Hearing that, Robert C. Byrd, the Senate Majority Whip and one of the most powerful Democrats in the nation, questioned who it was that determined the scope of the Watergate investigation. Gray said the decision to limit the inquiry to the interception of oral communications, and to refrain from getting into more sensitive political areas, had been made by him “in conjunction with the Assistant Attorney General of the Criminal Division, and U.S. Attorney.”

“Were you required to clear the scope of the investigation through the Justice Department?” Byrd asked.

“Yes, sir, we work very closely with them on that.”

“But were you required to clear the scope of the investigation through the Justice Department, or was this a determination that you would make yourself?”

“No, I do not think it was a determination at all,” Gray responded. “I could make a determination, but I would have to investigate what the Department of Justice told me to investigate.”

Byrd asked whether Gray had ever discussed the investigation with anyone at CRP (the Committee for the Re-election of the President).

“No, sir.”

“With Mr. John Mitchell?”

“No, sir.”

“Or with anyone from the White House?”

“Yes, sir.”

“Who?”

“John Wesley Dean, counsel to the President, and I think on maybe half a dozen occasions with John Erhlichman.”

There was always a certain rumbling, earthquake nature to the forces that pushed breaks in the Watergate coverup into view, compelling investigators to deal with them. One cannot ignore an earthquake.

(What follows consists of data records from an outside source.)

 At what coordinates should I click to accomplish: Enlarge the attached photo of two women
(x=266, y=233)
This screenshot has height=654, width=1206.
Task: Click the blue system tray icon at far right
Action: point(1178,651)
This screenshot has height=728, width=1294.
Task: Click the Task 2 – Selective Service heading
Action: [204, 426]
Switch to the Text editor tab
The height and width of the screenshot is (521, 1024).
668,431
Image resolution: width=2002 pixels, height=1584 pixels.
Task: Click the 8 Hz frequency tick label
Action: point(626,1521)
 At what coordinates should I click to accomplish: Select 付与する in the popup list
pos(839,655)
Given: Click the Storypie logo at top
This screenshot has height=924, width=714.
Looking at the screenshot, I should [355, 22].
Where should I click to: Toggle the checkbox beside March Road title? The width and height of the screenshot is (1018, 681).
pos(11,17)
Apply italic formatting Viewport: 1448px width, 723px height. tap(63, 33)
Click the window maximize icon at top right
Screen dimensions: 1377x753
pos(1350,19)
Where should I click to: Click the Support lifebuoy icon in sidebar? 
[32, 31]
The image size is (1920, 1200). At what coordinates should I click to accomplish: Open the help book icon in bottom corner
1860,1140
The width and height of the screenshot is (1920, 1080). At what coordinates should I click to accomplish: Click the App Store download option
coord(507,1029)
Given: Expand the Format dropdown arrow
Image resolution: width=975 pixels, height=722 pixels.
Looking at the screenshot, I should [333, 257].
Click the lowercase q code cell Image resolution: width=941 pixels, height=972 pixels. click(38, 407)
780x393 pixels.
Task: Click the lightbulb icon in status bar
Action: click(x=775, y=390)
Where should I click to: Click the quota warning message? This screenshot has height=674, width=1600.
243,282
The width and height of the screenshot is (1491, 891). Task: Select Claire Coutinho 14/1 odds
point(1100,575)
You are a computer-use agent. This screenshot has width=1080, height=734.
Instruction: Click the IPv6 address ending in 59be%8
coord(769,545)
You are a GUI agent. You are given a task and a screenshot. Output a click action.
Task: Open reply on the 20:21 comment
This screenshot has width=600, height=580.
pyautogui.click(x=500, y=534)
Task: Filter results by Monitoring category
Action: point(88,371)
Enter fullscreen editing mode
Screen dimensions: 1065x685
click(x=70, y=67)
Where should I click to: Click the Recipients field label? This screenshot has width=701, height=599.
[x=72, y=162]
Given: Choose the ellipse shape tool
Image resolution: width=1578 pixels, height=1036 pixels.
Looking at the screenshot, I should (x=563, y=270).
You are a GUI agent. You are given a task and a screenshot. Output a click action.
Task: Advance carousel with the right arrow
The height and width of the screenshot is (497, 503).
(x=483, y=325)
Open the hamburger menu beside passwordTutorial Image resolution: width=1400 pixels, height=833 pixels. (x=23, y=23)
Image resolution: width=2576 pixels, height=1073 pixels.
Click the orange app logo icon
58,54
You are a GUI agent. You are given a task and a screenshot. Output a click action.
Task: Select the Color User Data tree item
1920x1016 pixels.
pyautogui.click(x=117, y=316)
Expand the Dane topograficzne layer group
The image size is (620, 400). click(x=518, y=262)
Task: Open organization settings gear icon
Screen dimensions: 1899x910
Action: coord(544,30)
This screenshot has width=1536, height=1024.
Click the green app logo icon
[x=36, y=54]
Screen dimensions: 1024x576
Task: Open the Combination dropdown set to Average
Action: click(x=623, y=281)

…In less than three weeks, the Watergate coverup was to be exposed to the public and a coverup of the coverup begun in the Oval Office. Patrick Gray’s testimony was not the only rumble that warned of the earthquake but it was the first. One day, while still testifying, Gray endorsed a contention by Senator Byrd that John Dean had “probably lied” to FBI agents. There was no way of predicting what Gray might say next, and on the following afternoon Nixon himself phoned Gray, possibly in fear that Gray, having exhausted the subject of John Dean, might launch into a discussion of the President.